Post by Kami on May 24, 2020 6:08:50 GMT -8
No one here will say they did anything because no one did anything. You can't block users from hotlinking images except if you are the one hosting the image. That's just how the internet works. (Mixed content -- which is http on an https page -- may not show images, but this is not a block and rather an overall function of the internet.)
You keep returning to it being too suspicious for your liking that two hosts blocked hotlinking simultaneously, but site administrators can see through analytics where their hits and requests are coming from, you know, so it is entirely within the realm of possibility that both sites saw too many requests from the same external sources and simply removed the option to hotlink.
Hotlinking without permission can cost a website an enormous amount of money--so much money, in fact, that previously free hosts now charge money to host with them, or remain free under the condition you won't use their service to host web graphics for your forum. In extreme cases, free hosts have even completely shut down (for example, tinypic.com).

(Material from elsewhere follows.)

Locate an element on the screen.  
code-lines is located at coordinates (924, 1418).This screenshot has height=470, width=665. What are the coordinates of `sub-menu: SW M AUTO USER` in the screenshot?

You can, of course, continue to be skeptical. I don't think there'd be anything we could do to change your mind, if you won't take three people citing the same reasoning.
Anyway, thank y'all again. Maybe look into this themes thing. Never gone there before.
Ever heard of Photobucket? In the 90s and 00s it was the most popular free image host. They had paid for packages, but most people simply used the free options. There were minimal ads, and they allowed users to hotlink any hosted image with a bandwidth limit (I think it was something like a few gigabytes of data per month per account). Over time, the ads became more and more obnoxious because the company was losing money due to the hotlinking (meaning most users never visited the website proper and therefore never saw their ads, which means Photobucket lost out on ad revenue that would support their free service) and so being ad-supported the ads became more plentiful, obtrusive, and obnoxious--especially once ad blocker use became popular. In the late 2010s, they abruptly shut down and returned with a pay for model, blocking ANY user (even if they already had accounts) from accessing their content unless they paid their subscription fee. Even after some modifications to the pricing model due to public outrage, you still need an expensive tier of subscription to be able to hotlink to offset the cost they accrue by allowing it.
I had a quick look at sherv.net's page on emoticons, and the language there is pretty explicit about their terms: the emoticons are free to download for personal use. Hotlinking violates this agreement, so it comes as no surprise to me that they blocked hotlinking — the images are still available when accessing the website proper or simply looking at the image by directly accessing the URL, but can no longer be embedded onto other sites.